The Sanctum wasn't marked on any conventional map.
It didn't exist in the way most places did.
Sometimes it appeared only at dusk, a massive spiraled dome of obsidian and crystal jutting from a ruined field. Sometimes it manifested only in the dreams of seers who couldn't wake. But this time, as Syra followed the hand-drawn map left in the Author's journal, it was there—silent, real, waiting.
It stood in the Vale of Refraction.
A land where light bent unnaturally and voices echoed too long.
Even their reflections shimmered oddly in the pools they passed—delayed, like memory lagging behind reality.
"I hate this place," Riven muttered, hand resting on his dagger. "It feels like walking through someone else's dream."
Syra didn't disagree.
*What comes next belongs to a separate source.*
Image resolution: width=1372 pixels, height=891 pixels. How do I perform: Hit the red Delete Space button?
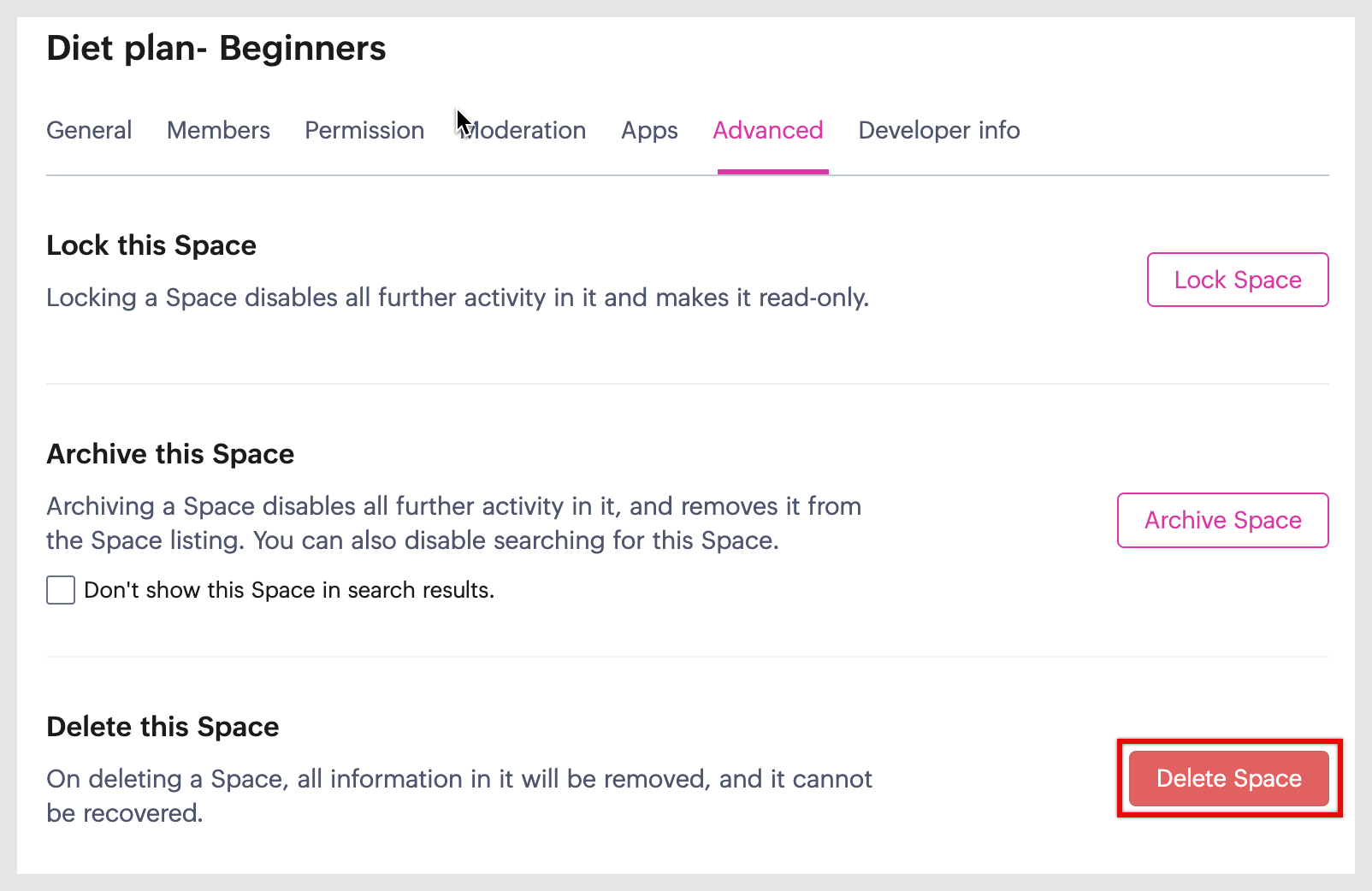[1228, 778]
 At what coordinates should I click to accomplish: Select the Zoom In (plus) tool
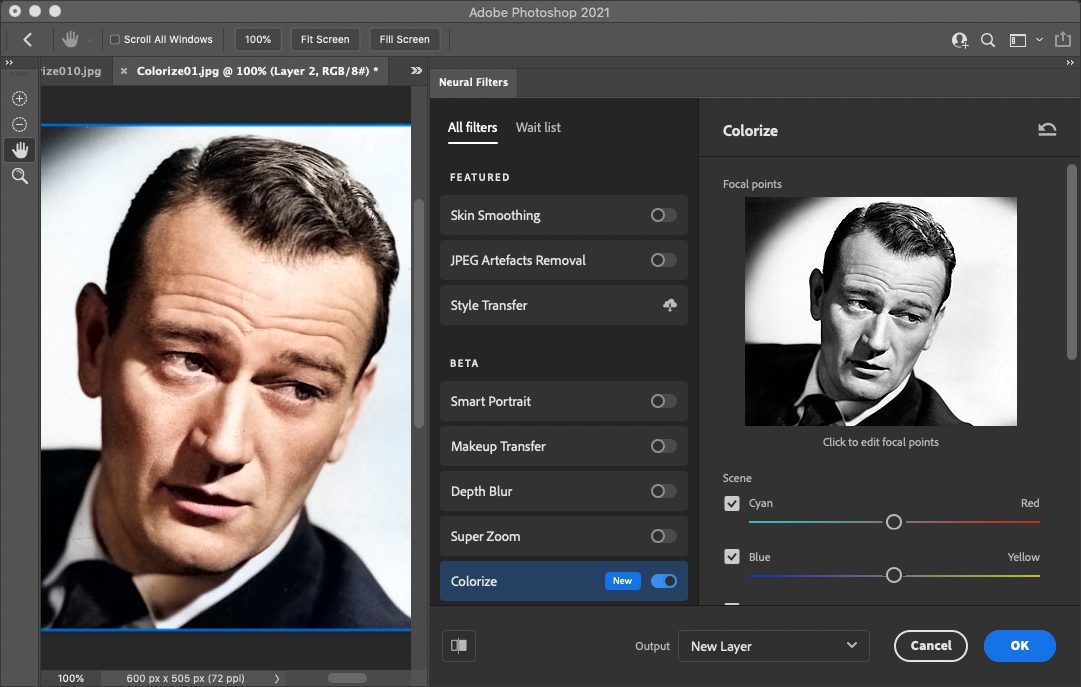[19, 98]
But her resolve was set.
"The Mirror God holds the next clue. Maybe more than that," she said.
"Or maybe it just wants to show you what you could become," Riven replied darkly.
She said nothing to that.
A City of Mirrors
As the pair reached the Sanctum, the outer gate opened without force. Inside was a fractured city—buildings made entirely of polished glass, angled to reflect sunlight in chaotic, dancing beams. They stepped cautiously, each movement mirrored thousands of times over.
They were being watched—by their own pasts.
Images flickered on the walls: Syra as a child, her hand in Ares's. Syra training alone. Syra kneeling over her father's body, tears mixing with blood.
None of them were illusions.
These were truths.
"What kind of place shows your worst memories like paintings?" Riven asked.
"One that doesn't want lies," Syra said.
And that's when the Mirror God appeared.
The Deity of Reflection
It didn't walk. It folded into reality—stepping out from one of the mirror walls, tall and genderless, wearing a robe of shattered light.
Its face was a thousand shifting masks. One moment it was Syra's. The next, Riven's. Then Ares's. Then… the Author's.
Mirror God: "You seek a truth. But truth requires a cost."
Syra: "I've paid."
Mirror God: "Not enough."
It extended a hand, palm facing up.
Mirror God: "You carry the shard. And with it, a question buried in your blood."
Syra: "Then give me an answer."
Mirror God: "First… see."
The chamber darkened, and the mirrors surrounded them. Syra's reflection multiplied. Each began to move independently—showing alternate versions of herself:
A Syra who joined Lucian.
A Syra who killed Riven.
A Syra who never broke the Heaven Key.
"These are not futures," the deity whispered. "They are temptations."
Riven's Revelation
Suddenly, one mirror showed Riven—standing over Syra's body, crown of thorns on his head.
Riven stepped back, horrified.
"What the hell is this?"
Mirror God: "What you hide from yourself."
Riven clenched his jaw.
But Syra stepped forward. "These are reflections. Not prophecy."
She took her dagger and shattered the nearest mirror.
"We don't need a reflection," she said. "We need a path."
The deity bowed, mask melting back into featureless light.
"Then you're ready."
The Path Forward
The Mirror God vanished, leaving behind a corridor of silver light.
Inside, etched on its walls, was an ancient star map—one showing the real alignment of the Heaven Keys. Seven points, circling one central flame.
But the final shard—the heart shard—was nowhere on it.
"Where's the last one?" Syra asked.
A new line appeared, glowing brighter than the others.
"It has not been created yet."
Syra stepped back.
Riven stared. "Created?"
The inscription pulsed.
"The final key… is a choice."
Syra remembered the words from the paper she never picked up.
The first draft is never the final one.
Beyond the Sanctum
As they left the Sanctum, the land behind them rippled—returning to broken stone and dead fields. Whatever magic preserved that place faded with their departure.
Syra now held a clearer map of the remaining shards. But something else had changed in her:
She was no longer seeking power.
She was seeking authorship.
Of her own fate.
"Where to now?" Riven asked.
"Where the next rewrite begins," Syra replied.
And the sky above them shimmered—as if watching.